Kirkwood is a snowbird church. Bradenton is a big retirement area. In the summer Kirkwood might have a couple of hundred people in worship. In the middle of the winter, in both services put together, there might be over 1,000 in worship.
This was one of the most memorable Kirkwood rituals while we were there. At the start of worship Pastor Bill would walk around the room with a cordless microphone and ask newcomers to introduce themselves. But he’d also ask oldtimers returning after a while to identify themselves. He might give me the mike and I might say: “I’m Bill Adams, and this is my wife Martha. It’s great to be back at Kirkwood. We’ve just gotten back to town from Baraboo, Wisconsin. Go, Packers!” And all of the Wisconsin people would clap. Actually, lots of people would clap.
You might think that a congregation with this profile would NOT emphasize children’s and youth ministries. But you would be wrong. I know more about the youth ministries. While we were there, there were active middle school and high school youth groups and bustling Sunday school classes. The church paid, modestly, several talented, enthusiastic people to help lead these. And the church had my son – not always the most enthusiastic church participant – help out with the sound system for the 11 a.m. services. This was one way they involved children and youth in worship.
What does knowing a little bit about the church growth data and the Kirkwood experience tell us?
Demography is not destiny. “Objective” factors only go so far in influencing church growth. Just because you’ve got a pastor who’s the right gender, or a congregation that’s the right age, or a community with the right education level – doesn’t necessarily mean your church is going to grow. An old people church might CHOOSE to prioritize children’s and youth ministries, which we know can be a factor in growth.
There’s a little bit of a Is the glass half-full or half-empty issue here. A colleague of ours, knowing these data, has quipped that: Presbyterian churches – even those in advantageous situations – still find a way to screw up growth. I prefer to look at things the other way around. Even for churches that are in “objectively” disadvantageous situations, there is still room for maneuver, still opportunities, still possibilities for growth and decline.
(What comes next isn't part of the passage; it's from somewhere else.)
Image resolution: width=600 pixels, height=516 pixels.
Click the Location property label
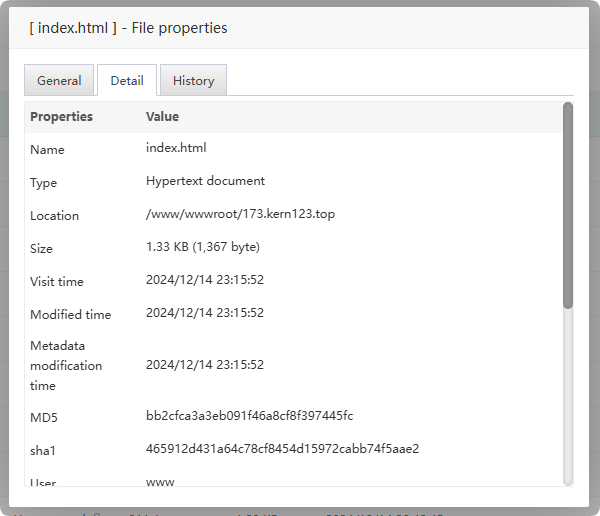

I’d like to think that – if Kirkwood Presbyterian Church – on Easter morning 2005 – in that sanctuary – could somehow persuade my son to be baptized as a Christian and to be confirmed – churches around the country – of whatever denomination, in whatever situation – should be able to find a way to grow.
I look forward to hear your comments and questions, starting now.
P.S. What might this mean for Toastmasters clubs like ours? I don’t think you can apply lessons about church growth one-to-one to the experiences of secular organizations. I do, however, see a couple of possible implications. Our club has people with a pretty broad range of ages in it. I have, however, seen clubs with mainly younger people or mainly older people. Judging from these data, we might become a little nervous about the growth prospects of a club with mainly 80-year-olds. It’s not exactly clear why having a lot of older people might be bad for church growth – or what a older club should do about that – but there does seem to be a connection.
With shared leadership practices, it seems clear that – as with churches – in a club in which a lot of different people are involved in activities and club decision-making – and that all the offices are filled, and the officers are all active – that this kind of club would be more likely to grow. Let’s stay active and stay mixed-age if we want to grow!
-- Perry
Valuable research results, and terrific presentation of them. Like the way that your posting started out concretely, put abstract regression issues into friendly terms and then returned to the concrete. The concreteness not only tied things together, but conveyed how there was opportunity for congregations to take concrete mixed-age steps to improve membership growth.